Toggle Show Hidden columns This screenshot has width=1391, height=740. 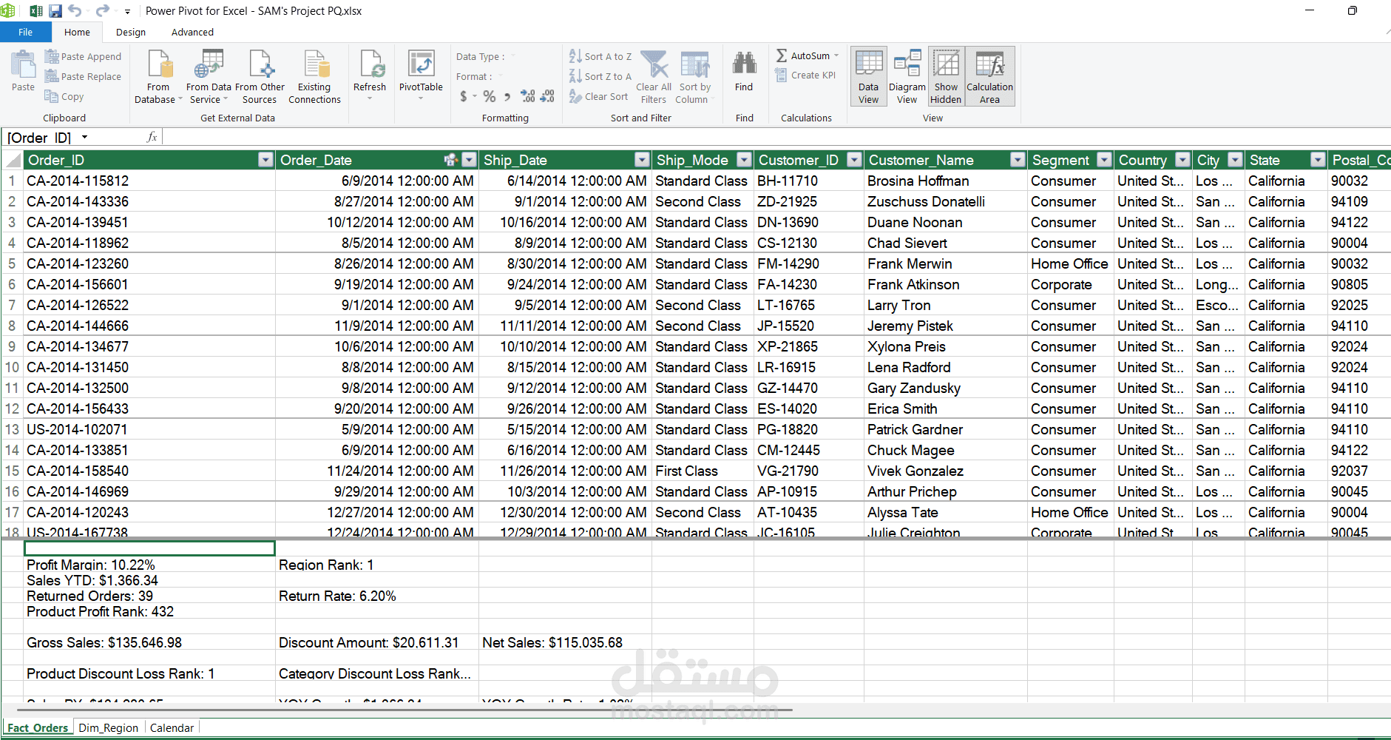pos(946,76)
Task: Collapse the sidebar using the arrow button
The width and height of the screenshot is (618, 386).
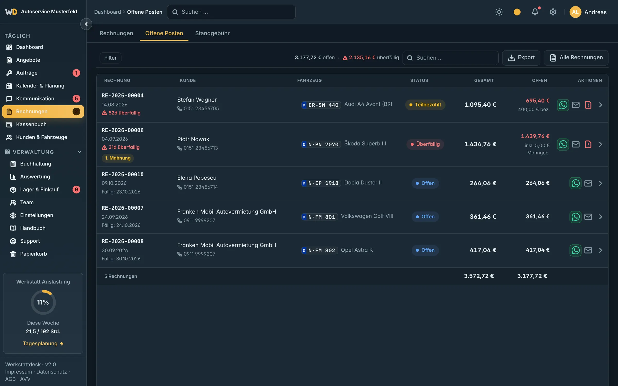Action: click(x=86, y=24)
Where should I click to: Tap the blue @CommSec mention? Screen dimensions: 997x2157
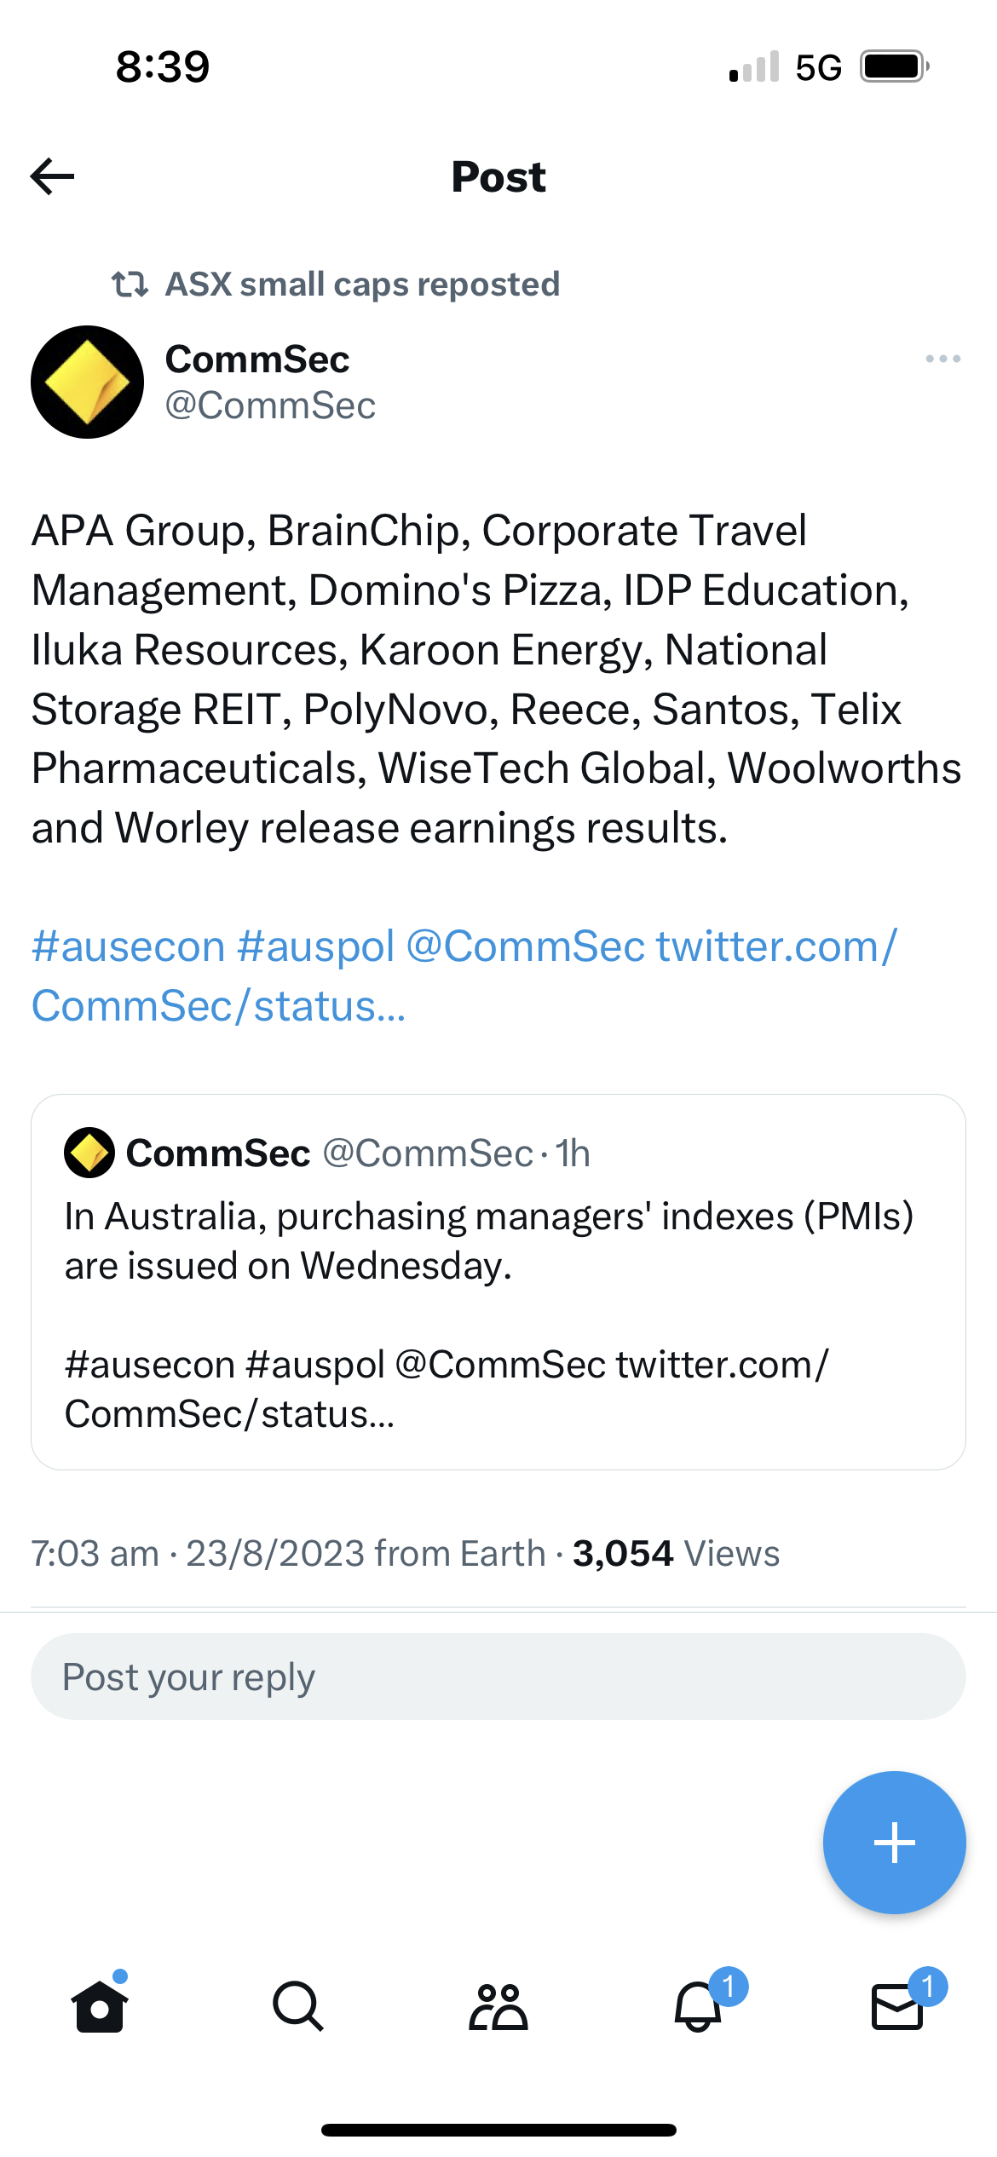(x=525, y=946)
********************
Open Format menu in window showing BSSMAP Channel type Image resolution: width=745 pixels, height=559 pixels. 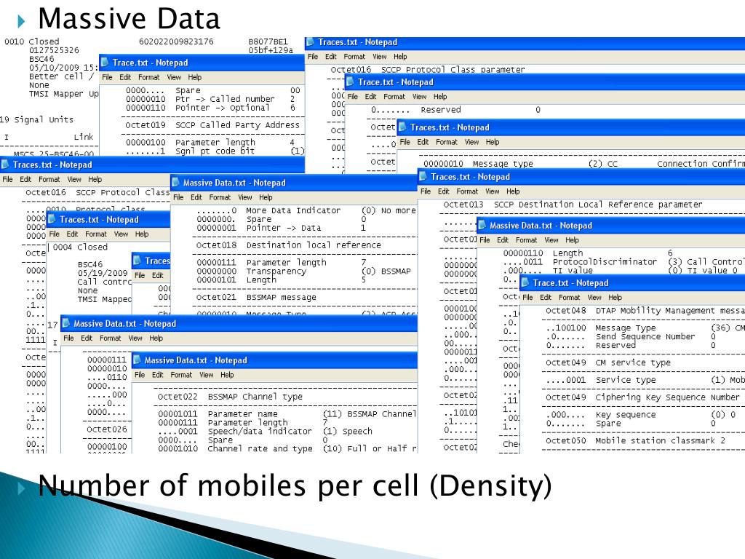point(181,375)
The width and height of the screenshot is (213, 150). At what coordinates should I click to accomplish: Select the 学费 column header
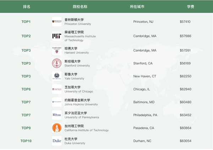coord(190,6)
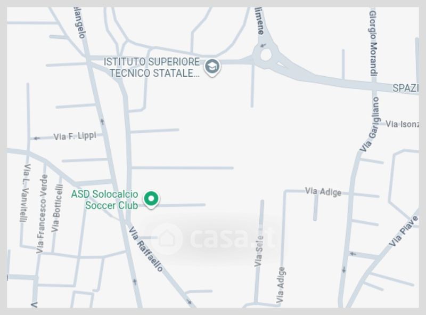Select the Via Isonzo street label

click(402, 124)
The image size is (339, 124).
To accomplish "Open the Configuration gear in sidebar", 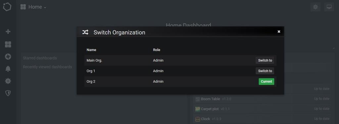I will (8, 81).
********************
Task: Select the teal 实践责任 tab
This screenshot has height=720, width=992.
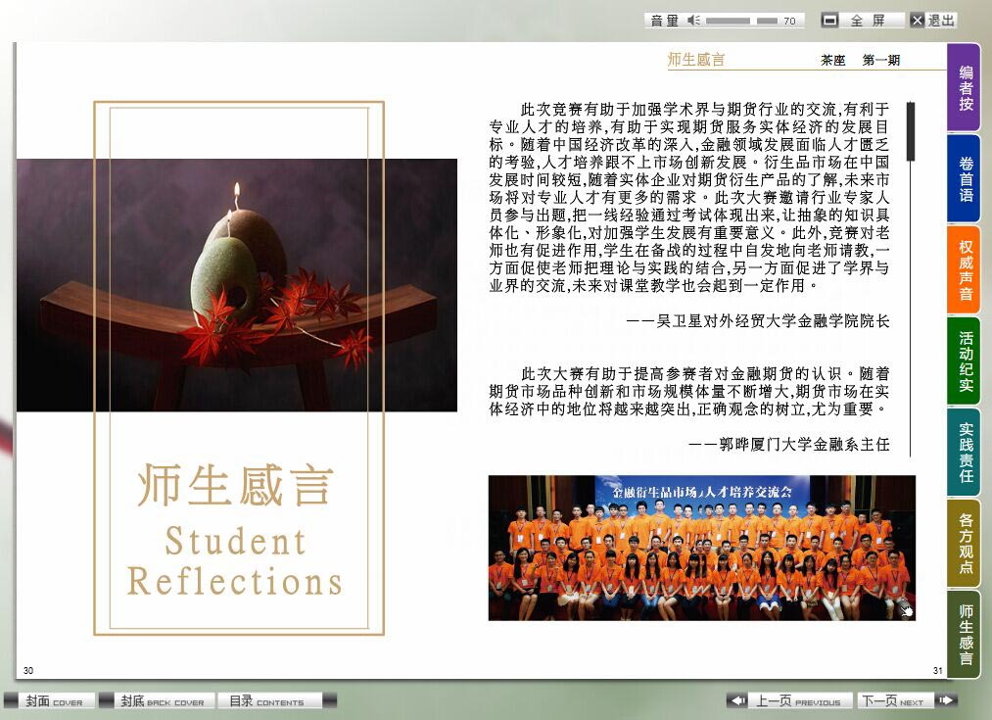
********************
● **TO DO**
Where a line contains the word "Task", copy that line from the listing above.

● **SOLVED PROBLEM**
Task: Collapse the sidebar using the arrow button
Task: Select the teal 实践责任 tab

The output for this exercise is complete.